我把八神庵回覆的內容詳細打下來好了。
(我都打完字了,不PO上來也浪費。= =)
計算第 3 題:
設方程式 \(x^5-2x^4 + x^3 + 1=0\) 之五根為 \(x_1 , x_2 , x_3 , x_4 , x_5\),設 \(a_{ij} = 1+ x_i x_j\) (若 \(i = j\)),\(a_{ij} = x_i x_j\) (若 \(i\neq j\) ),
試求 \(\displaystyle\left|\begin{array}{ccccc} a_{11} & a_{12} & a_{13} & a_{14} & a_{15} \\
a_{21} & a_{22} & a_{23} & a_{24} & a_{25} \\
a_{31} & a_{32} & a_{33} & a_{34} & a_{35} \\
a_{41} & a_{42} & a_{43} & a_{44} & a_{45} \\
a_{51} & a_{52} & a_{53} & a_{54} & a_{55}
\end{array}\right|\) 之值?
解答:
令 \(x_1=a , x_2=b , x_3=c , x_4=d , x_5=e\),則所求如下,
\(\displaystyle \left|\begin{array}{ccccc}
1+a^2 & ab & ac & ad & ae \\
ab & 1+b^2 & bc & bd & be \\
ac & bc & 1+c^2 & cd & ce \\
ad & bd & cd & 1+d^2 & de \\
ae & be & ce & de & 1+e^2
\end{array}\right|\)
\(\displaystyle =\left|\begin{array}{ccccc}
1+a^2 & b^2 & c^2 & d^2 & e^2 \\
a^2 & 1+b^2 & b^2 & d^2 & e^2 \\
a^2 & b^2 & 1+c^2 & d^2 & e^2 \\
a^2 & b^2 & c^2 & 1+d^2 & e^2 \\
a^2 & b^2 & c^2 & d^2 & 1+e^2
\end{array}\right|\)
\(\displaystyle =\left|\begin{array}{ccccc}
1+a^2+b^2+c^2+d^2+e^2 & b^2 & c^2 & d^2 & e^2 \\
1+a^2+b^2+c^2+d^2+e^2 & 1+b^2 & b^2 & d^2 & e^2 \\
1+a^2+b^2+c^2+d^2+e^2 & b^2 & 1+c^2 & d^2 & e^2 \\
1+a^2+b^2+c^2+d^2+e^2 & b^2 & c^2 & 1+d^2 & e^2 \\
1+a^2+b^2+c^2+d^2+e^2 & b^2 & c^2 & d^2 & 1+e^2
\end{array}\right|\)
\(\displaystyle =\left(1+a^2+b^2+c^2+d^2+e^2\right)\left|\begin{array}{ccccc}
1 & b^2 & c^2 & d^2 & e^2 \\
1 & 1+b^2 & b^2 & d^2 & e^2 \\
1 & b^2 & 1+c^2 & d^2 & e^2 \\
1 & b^2 & c^2 & 1+d^2 & e^2 \\
1 & b^2 & c^2 & d^2 & 1+e^2
\end{array}\right|\)
\(\displaystyle =\left(1+a^2+b^2+c^2+d^2+e^2\right)\left|\begin{array}{ccccc}
1 & b^2 & c^2 & d^2 & e^2 \\
0 & 1 & 0 & 0 & 0 \\
0 & 0 & 1 & 0 & 0 \\
0 & 0 & 0 & 1 & 0 \\
0 & 0 & 0 & 0 & 1
\end{array}\right|\)
\(\displaystyle =1+a^2+b^2+c^2+d^2+e^2\)
\(\displaystyle =1+\left(a+b+c+d+e\right)^2-2\left(ab+ac+ad+ae+bc+bd+be+cd+ce+de\right)\)
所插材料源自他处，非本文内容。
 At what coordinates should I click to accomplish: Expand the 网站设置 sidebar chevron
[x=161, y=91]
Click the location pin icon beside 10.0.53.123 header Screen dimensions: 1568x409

\(\displaystyle =1+2^2-2\times1\)
\(\displaystyle =3\)
證明對任意正整數 \(n\),恆有
\[1+\frac{1}{8}+\frac{1}{27}+\frac{1}{64}+\cdots+\frac{1}{n^3}<1.25\].
證明:
先觀常一般項,
\[\frac{1}{n^3} < \frac{1}{n^3-n}=\frac{1}{\left(n-1\right)n\left(n+1\right)} = \frac{1}{2}\left(\frac{1}{\left(n-1\right)n}-\frac{1}{n\left(n+1\right)}\right),\;\forall n>1.\]
所以,
\[1+\frac{1}{8}+\frac{1}{27}+\frac{1}{64}+\cdots+\frac{1}{n^3} < 1+\frac{1}{1\cdot2\cdot3} + \frac{1}{2\cdot3\cdot4}+\cdots+\frac{1}{\left(n-1\right)n\left(n+1\right)}\]
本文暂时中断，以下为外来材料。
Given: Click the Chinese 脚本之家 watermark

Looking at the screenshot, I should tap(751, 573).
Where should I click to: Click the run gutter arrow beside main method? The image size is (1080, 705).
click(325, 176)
\[=1+\frac{1}{2}\left\{\left(\frac{1}{1\cdot2}-\frac{1}{2\cdot3}\right)+\left(\frac{1}{2\cdot3}-\frac{1}{3\cdot4}\right)+\cdots+\left(\frac{1}{\left(n-1\right)n}-\frac{1}{n\left(n+1\right)}\right)\right\} = 1+\frac{1}{4} -\frac{1}{2n\left(n+1\right)}<\frac{5}{4}.\]
故,對任意正整數 \(n\),\(\displaystyle 1+\frac{1}{8}+\frac{1}{27}+\frac{1}{64}+\cdots+\frac{1}{n^3}<1.25\) 恆成立.